The task:
Where does the string "toolbar" appear? Copy every line of the entries below that holds it.

(Recorded data)

BEGIN

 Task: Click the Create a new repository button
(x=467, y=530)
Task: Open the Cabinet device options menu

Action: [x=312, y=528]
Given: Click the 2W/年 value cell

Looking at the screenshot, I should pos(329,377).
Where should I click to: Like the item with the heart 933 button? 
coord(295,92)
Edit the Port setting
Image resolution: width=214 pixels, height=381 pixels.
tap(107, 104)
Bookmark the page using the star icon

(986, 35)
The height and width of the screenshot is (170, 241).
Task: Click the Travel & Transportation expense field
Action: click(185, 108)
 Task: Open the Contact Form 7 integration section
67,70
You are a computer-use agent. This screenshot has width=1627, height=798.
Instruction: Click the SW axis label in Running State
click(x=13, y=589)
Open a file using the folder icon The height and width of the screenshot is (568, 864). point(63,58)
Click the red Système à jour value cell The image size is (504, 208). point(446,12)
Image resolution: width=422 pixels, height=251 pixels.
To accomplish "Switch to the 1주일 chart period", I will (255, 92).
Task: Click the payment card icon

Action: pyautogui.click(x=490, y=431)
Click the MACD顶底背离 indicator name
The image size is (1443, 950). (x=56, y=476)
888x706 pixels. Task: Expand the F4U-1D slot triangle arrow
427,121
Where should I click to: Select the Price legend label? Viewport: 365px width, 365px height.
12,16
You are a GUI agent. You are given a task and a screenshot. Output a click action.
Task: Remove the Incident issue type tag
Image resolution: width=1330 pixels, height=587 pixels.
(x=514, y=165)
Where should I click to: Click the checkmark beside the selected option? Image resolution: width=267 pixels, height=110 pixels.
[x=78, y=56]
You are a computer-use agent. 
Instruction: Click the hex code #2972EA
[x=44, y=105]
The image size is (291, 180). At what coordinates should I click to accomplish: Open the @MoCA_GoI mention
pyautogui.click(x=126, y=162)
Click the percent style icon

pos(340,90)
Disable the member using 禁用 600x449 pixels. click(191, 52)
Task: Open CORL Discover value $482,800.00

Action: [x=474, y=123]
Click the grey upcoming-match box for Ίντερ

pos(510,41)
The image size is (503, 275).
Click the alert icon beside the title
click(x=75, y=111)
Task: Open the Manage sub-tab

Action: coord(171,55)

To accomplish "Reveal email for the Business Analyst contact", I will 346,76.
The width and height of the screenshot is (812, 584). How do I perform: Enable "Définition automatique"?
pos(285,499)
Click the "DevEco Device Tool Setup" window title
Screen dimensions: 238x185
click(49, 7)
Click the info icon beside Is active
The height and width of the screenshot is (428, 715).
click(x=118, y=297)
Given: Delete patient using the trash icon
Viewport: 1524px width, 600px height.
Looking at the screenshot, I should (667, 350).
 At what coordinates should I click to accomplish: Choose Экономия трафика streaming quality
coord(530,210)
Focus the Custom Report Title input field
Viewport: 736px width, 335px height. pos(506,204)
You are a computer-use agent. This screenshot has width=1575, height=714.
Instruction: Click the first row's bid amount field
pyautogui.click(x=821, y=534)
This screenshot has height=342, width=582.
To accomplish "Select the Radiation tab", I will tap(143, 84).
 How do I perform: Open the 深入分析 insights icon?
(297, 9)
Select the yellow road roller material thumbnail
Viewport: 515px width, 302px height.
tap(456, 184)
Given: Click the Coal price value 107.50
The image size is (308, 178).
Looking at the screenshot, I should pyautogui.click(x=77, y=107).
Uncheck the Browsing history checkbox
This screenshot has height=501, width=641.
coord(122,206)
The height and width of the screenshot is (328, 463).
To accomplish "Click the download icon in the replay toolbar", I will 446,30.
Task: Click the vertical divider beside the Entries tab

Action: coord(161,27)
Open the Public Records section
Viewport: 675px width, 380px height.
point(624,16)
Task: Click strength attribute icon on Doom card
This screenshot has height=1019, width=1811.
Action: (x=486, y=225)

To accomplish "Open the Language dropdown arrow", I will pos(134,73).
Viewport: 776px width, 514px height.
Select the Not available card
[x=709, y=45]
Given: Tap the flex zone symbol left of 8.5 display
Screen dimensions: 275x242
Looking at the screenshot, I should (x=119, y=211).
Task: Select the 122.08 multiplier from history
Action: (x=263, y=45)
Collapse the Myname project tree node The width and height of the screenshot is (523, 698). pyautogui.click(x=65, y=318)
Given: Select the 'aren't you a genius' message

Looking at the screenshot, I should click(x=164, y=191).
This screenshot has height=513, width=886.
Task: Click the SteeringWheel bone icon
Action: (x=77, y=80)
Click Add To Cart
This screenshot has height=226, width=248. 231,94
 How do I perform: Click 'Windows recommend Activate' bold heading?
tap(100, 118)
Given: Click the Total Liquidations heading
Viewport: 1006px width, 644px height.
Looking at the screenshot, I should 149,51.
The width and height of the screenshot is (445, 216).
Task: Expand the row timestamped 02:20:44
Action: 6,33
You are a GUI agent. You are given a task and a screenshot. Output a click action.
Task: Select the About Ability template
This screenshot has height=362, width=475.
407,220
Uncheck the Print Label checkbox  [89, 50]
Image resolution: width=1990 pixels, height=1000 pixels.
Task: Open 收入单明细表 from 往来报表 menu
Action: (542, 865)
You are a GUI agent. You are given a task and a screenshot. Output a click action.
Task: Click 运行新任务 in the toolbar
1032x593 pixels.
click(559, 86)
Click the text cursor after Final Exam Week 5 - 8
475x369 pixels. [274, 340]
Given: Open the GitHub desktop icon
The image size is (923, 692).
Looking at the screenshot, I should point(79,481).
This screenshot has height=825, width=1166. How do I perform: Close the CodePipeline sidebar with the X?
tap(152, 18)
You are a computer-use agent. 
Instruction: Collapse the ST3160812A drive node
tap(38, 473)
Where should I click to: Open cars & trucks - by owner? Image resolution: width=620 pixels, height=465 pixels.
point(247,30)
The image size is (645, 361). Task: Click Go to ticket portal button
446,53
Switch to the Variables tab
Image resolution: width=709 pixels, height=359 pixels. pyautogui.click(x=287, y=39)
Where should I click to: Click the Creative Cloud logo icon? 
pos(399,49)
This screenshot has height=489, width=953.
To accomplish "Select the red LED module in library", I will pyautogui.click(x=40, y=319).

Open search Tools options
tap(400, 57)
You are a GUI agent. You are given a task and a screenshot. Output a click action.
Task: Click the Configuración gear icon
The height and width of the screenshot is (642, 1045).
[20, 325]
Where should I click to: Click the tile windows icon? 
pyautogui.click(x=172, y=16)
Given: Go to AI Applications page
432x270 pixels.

END

Final answer:
To accomplish "Click the download icon in the replay toolbar", I will 446,30.
Task: Click 运行新任务 in the toolbar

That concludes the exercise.